[Le sette di sera. Amen.]
L'arte dell'attesa.
Ecco, io non la conosco.
Non sono mai stata paziente, non mi piace aspettare e voglio sempre sapere come andranno a finire le cose.
Quindi, non abito bene le waiting room.
In questi giorni arriva sempre una sottile ansia, ad un certo punto, a bussare alla mia porta.
Un campanello per pensare: "cosa stai facendo, adesso"?
Ma non lo temo troppo, questo campanello.
E' la contropartita della ripresa.
Ora che tutto è di nuovo in movimento, qualche parte della coscienza mi domanda se sta andando tutto bene, se sto prendendo quello che effettivamente voglio.
La risposta? Si, nel complesso si.
Il lavoro procede bene oltre ogni immaginazione e mia pretesa.
Un treno che corre senza timori su binari che non conoscono ostacoli.
Mi alleno molto e settembre è il d-day per iniziare crossfit.
Sullo spagnolo sono indietro, ma ancora non è il momento giusto per iniziare, quindi anche questo...va bene.

--- --- ---

Elenco delle consegne:
1 > Elenca tutte le parole o espressioni inglesi che compaiono nel brano sull'arte dell'attesa.
2 > Secondo il brano sull'arte dell'attesa, in quale mese è previsto l'inizio di crossfit?
3 > Prosegui il brano sull'arte dell'attesa a partire dall'ultima frase riportata.
I record non hanno alcun ruolo in questo lavoro.

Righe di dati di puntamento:

--- --- ---

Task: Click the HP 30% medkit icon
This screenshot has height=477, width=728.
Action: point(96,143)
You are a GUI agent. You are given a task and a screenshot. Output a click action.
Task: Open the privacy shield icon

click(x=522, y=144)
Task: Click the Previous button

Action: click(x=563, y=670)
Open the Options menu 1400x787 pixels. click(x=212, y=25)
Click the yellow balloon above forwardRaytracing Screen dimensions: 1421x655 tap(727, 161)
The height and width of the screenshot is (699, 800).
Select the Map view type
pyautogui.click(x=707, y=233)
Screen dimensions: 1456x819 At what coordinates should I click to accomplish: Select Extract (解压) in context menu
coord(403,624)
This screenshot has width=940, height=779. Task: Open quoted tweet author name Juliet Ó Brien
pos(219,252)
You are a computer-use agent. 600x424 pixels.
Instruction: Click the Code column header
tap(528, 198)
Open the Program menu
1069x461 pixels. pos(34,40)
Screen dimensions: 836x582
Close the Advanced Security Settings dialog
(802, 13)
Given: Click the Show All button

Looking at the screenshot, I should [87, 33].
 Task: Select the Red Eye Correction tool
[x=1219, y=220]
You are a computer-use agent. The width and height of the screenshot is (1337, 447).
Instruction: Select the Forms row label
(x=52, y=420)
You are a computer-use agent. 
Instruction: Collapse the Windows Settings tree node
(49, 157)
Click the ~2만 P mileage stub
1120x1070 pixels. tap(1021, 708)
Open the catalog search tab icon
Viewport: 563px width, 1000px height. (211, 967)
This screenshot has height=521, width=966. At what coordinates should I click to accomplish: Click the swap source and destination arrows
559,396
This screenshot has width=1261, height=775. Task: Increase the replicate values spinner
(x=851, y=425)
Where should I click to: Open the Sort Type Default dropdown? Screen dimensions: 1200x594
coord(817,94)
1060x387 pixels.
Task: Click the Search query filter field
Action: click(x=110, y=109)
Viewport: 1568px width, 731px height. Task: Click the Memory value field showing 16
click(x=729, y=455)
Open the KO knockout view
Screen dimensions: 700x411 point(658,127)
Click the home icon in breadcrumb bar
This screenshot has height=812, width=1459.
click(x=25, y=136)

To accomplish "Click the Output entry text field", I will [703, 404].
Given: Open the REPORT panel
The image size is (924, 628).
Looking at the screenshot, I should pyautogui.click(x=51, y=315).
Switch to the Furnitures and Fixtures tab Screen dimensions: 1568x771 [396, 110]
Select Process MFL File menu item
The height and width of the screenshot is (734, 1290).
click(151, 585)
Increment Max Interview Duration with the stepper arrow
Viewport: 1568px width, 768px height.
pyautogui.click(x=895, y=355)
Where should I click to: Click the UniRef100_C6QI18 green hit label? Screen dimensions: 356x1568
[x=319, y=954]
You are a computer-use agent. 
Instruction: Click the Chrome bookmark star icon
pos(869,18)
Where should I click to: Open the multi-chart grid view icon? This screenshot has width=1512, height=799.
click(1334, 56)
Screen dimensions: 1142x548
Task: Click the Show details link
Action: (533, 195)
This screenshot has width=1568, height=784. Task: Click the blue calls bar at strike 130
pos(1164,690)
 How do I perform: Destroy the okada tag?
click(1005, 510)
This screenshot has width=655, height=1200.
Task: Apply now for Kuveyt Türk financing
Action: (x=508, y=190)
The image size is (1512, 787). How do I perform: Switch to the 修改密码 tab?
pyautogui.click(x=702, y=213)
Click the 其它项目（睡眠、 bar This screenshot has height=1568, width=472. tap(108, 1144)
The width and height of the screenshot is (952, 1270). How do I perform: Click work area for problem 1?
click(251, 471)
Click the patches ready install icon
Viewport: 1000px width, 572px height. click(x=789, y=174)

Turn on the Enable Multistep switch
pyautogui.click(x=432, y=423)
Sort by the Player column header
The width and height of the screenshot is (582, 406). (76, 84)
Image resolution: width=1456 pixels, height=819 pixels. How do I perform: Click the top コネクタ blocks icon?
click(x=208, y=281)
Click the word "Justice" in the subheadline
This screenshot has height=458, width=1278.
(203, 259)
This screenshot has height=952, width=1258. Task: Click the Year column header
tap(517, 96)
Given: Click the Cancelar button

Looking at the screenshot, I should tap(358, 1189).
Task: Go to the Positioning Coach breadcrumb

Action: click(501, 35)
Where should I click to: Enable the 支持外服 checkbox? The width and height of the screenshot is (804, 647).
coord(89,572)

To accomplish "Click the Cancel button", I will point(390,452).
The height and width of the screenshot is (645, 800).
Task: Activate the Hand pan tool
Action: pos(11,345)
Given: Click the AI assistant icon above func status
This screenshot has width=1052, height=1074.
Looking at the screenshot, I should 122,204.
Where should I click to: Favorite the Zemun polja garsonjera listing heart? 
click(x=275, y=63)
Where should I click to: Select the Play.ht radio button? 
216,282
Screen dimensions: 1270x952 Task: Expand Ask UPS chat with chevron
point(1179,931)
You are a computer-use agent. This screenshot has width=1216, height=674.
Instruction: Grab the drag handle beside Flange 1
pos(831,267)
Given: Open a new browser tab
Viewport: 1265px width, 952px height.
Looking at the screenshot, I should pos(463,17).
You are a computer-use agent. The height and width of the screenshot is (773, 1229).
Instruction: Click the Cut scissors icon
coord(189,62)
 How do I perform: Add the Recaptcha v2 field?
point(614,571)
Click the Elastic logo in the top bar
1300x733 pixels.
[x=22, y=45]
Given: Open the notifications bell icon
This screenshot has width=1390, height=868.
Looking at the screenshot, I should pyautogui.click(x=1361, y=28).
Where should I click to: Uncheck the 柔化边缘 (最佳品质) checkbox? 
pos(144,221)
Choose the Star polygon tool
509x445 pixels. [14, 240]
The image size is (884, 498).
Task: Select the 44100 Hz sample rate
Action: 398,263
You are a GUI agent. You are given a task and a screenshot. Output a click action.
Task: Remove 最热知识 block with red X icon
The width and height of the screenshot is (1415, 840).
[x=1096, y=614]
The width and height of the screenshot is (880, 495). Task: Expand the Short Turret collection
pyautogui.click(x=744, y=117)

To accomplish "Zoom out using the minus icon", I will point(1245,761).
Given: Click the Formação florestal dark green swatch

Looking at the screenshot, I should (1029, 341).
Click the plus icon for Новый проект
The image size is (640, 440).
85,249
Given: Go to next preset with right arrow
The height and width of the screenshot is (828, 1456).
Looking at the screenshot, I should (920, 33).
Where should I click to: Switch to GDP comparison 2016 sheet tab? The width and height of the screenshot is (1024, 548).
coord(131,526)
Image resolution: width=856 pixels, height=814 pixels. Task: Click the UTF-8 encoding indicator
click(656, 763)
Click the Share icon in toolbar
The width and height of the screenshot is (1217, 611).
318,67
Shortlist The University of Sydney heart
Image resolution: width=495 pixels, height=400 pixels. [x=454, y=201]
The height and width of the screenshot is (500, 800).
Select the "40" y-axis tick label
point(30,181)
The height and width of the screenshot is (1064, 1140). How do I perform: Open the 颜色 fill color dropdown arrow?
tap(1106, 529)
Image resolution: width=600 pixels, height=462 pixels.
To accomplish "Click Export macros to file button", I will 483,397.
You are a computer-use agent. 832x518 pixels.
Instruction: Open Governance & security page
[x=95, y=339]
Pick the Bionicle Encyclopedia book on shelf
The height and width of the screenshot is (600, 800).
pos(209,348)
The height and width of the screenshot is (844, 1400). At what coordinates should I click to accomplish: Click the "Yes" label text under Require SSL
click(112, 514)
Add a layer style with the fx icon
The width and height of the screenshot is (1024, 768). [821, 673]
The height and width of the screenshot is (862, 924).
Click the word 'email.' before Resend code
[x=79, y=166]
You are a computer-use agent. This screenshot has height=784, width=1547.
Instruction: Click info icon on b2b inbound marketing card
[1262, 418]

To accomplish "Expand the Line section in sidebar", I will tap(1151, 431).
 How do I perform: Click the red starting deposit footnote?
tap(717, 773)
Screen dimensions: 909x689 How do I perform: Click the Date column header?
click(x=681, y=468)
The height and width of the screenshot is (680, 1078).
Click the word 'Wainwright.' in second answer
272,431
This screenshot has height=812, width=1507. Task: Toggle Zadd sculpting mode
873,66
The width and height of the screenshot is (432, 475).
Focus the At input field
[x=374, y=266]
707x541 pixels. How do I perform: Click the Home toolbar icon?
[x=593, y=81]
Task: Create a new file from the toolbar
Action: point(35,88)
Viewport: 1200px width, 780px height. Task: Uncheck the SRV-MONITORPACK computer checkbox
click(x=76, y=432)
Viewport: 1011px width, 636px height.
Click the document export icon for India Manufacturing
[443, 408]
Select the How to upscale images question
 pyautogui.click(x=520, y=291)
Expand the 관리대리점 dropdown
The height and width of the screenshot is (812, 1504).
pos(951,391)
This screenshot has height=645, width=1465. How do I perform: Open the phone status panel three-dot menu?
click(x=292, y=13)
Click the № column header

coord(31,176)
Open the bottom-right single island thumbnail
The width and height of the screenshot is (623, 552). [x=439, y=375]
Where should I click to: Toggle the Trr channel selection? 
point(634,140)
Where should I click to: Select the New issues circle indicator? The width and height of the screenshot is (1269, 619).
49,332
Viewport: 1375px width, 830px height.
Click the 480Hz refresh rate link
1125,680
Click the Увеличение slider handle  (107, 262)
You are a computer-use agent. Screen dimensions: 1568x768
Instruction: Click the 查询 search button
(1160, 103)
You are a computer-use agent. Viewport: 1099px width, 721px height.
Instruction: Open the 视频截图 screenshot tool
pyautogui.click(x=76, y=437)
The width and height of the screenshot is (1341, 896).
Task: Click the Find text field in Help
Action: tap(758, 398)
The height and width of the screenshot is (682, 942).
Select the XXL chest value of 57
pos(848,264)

--- --- ---

Risposte alle consegne:
1 >
waiting room
d-day
crossfit

2 > A settembre.

3 >
...e il cuore è beatamente in pace.
Nessun fremito inutile, nessun desiderio di correre verso la direzione sbagliata.
Non c'è tempo per lui, adesso...e mi pare la cosa più giusta che ci sia.
Mi stupisce questa condizione particolarmente lontana dal mio essere, ma davvero il bisogno di pace prevale su ogni affanno, su ogni possibile turbamento.
Capisco oggi che è vero quando dicono che tutto va come deve andare.
Ogni percorso ha in sé già la sua conclusione e non ha senso pretendere che il destino si pieghi diversamente.
Non ci sono finali sbagliati, ma solo finali giusti.
Ed in questo senso di giustizia e correttezza ritrovo la pace che in questi anni è mancata così tanto.
Ricomincio quindi ad essere io, in un senso adulto ed equilibrato (che non preclude affatto alle assurdità del divertimento) dove c'è grande consapevolezza.
Tanta testa, tutta me stessa, nessuna farfalla che distrae il mio cammino.
I gotta be thankful. I do.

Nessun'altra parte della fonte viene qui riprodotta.